# THE TASKS
[1] In the passage on the 2019 Brighton and Hove City Council election, which party held minority control of the council from 2011 to 2015?
[2] Translate this sentence from the passage on the 2019 Brighton and Hove City Council election into Spanish: "Other parties contesting were the Liberal Democrats, the Women's Equality Party (for the first time in the city, with two candidates) and United Kingdom Independence Party, together with a number of independent candidates."

** begin READING PASSAGE **

Elections to Brighton and Hove City Council election took place on 2 May 2019, electing all 54 members of the council, alongside other local elections in England and Northern Ireland.

The Labour Party lost 3 seats compared to the last election in 2015 but recovered its place as the largest party on the council, having seen its numbers reduced from 23 to 19 over the four years following 2015, while the strength of the Conservative group had been increased by one member in 2019, as a Labour councillor had changed allegiance shortly before the election. In addition to Labour and the Conservatives, the Green Party, which was in minority control from 2011 to 2015, fielded candidates for every seat on the council at this election.

Other parties contesting were the Liberal Democrats, the Women's Equality Party (for the first time in the city, with two candidates) and United Kingdom Independence Party, together with a number of independent candidates.

Following the election, the Labour minority administration that had governed since 2015 continued in office; however, a little over a year later, in July 2020, the Greens regained control of the Council, after the incumbent Labour administration collapsed when three Labour councillors, two of which were accused of antisemitism, quit.

** end READING PASSAGE **
** begin MATERIAL SUPPLIED **

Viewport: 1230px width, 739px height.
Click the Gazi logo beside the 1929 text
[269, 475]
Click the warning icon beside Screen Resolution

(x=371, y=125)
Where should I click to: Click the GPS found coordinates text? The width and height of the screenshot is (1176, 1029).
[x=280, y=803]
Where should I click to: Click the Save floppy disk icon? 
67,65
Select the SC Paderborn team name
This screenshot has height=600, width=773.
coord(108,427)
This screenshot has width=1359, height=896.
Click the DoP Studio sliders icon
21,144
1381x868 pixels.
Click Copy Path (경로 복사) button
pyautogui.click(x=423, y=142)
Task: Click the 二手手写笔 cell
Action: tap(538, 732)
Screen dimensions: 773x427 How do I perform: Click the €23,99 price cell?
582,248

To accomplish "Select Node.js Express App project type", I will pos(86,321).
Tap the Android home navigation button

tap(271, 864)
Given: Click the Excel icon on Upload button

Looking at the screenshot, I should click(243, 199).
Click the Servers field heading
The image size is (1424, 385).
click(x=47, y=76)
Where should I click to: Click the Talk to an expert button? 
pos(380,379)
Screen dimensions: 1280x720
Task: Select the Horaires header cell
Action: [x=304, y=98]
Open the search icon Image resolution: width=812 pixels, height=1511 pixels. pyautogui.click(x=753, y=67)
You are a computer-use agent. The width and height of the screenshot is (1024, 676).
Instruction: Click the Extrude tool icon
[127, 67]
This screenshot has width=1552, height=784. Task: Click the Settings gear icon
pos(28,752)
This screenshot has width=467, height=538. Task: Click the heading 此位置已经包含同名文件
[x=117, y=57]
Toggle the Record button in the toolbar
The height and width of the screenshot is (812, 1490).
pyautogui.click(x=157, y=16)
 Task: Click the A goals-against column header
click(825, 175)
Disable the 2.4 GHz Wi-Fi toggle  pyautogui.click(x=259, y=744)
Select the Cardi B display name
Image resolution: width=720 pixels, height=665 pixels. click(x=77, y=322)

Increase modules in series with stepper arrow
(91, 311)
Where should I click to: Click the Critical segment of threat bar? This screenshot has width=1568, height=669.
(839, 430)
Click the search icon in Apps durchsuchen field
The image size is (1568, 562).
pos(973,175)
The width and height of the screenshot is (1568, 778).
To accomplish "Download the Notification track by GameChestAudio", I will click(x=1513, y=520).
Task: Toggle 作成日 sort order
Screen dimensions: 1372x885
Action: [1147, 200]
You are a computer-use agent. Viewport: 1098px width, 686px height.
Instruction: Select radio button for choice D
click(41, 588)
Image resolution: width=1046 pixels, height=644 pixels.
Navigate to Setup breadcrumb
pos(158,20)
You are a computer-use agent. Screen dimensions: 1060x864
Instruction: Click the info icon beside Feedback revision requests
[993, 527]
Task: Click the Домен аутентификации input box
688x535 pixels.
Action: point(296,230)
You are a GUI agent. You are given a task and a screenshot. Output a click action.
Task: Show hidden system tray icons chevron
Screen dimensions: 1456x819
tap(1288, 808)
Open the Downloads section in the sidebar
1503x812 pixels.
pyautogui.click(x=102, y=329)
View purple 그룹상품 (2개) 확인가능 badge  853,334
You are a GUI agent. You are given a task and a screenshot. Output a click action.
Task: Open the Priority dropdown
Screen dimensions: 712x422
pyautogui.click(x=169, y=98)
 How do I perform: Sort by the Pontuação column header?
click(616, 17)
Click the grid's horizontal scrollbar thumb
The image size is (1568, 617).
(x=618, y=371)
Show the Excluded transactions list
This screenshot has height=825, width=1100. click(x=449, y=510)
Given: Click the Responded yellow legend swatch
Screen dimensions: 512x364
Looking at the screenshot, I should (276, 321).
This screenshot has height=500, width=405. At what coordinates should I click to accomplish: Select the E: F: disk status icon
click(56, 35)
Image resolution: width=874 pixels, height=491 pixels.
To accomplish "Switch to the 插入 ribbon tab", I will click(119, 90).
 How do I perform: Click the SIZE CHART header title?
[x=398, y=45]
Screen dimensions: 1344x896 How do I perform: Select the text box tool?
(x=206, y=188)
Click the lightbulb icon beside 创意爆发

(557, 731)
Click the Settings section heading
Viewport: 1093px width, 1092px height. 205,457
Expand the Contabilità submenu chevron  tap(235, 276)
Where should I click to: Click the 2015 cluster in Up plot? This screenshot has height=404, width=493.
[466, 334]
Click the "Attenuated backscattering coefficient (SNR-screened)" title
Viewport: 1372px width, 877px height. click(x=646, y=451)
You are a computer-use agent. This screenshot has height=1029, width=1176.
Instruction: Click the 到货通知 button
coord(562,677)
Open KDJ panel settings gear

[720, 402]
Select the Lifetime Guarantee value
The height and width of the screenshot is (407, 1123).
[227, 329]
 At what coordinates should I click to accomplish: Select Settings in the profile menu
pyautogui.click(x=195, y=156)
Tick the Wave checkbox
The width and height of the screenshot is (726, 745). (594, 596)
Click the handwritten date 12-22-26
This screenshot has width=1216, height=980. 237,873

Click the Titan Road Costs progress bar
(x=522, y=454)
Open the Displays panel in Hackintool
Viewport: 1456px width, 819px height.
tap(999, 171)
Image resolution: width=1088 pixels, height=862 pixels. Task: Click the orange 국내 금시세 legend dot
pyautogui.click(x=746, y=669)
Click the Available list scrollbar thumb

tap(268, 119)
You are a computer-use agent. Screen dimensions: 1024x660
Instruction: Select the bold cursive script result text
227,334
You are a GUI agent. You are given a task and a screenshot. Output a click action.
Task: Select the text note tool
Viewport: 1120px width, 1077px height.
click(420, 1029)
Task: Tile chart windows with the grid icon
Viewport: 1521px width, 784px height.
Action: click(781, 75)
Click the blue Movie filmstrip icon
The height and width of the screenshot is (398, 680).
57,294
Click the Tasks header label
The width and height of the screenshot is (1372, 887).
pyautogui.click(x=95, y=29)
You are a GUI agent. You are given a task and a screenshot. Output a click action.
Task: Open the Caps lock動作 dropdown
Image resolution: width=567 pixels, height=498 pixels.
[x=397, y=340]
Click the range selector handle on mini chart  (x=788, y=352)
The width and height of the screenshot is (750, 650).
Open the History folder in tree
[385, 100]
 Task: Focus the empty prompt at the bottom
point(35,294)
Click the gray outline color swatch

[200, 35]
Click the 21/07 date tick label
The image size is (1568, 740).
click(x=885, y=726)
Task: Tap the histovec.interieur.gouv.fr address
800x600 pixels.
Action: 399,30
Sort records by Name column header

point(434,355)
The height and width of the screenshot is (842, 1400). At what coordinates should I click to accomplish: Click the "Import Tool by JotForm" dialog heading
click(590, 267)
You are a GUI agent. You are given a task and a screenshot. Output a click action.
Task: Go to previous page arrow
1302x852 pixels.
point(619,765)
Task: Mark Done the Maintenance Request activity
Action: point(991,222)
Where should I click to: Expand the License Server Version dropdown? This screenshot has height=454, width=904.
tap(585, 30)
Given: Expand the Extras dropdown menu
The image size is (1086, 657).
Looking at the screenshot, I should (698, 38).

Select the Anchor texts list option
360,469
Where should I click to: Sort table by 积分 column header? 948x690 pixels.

** end MATERIAL SUPPLIED **

# ANSWER SET
[1] The Green Party.

[2] Otros partidos que concurrieron fueron los Liberal Demócratas, el Partido por la Igualdad de las Mujeres (por primera vez en la ciudad, con dos candidatas) y el Partido por la Independencia del Reino Unido, junto con varios candidatos independientes.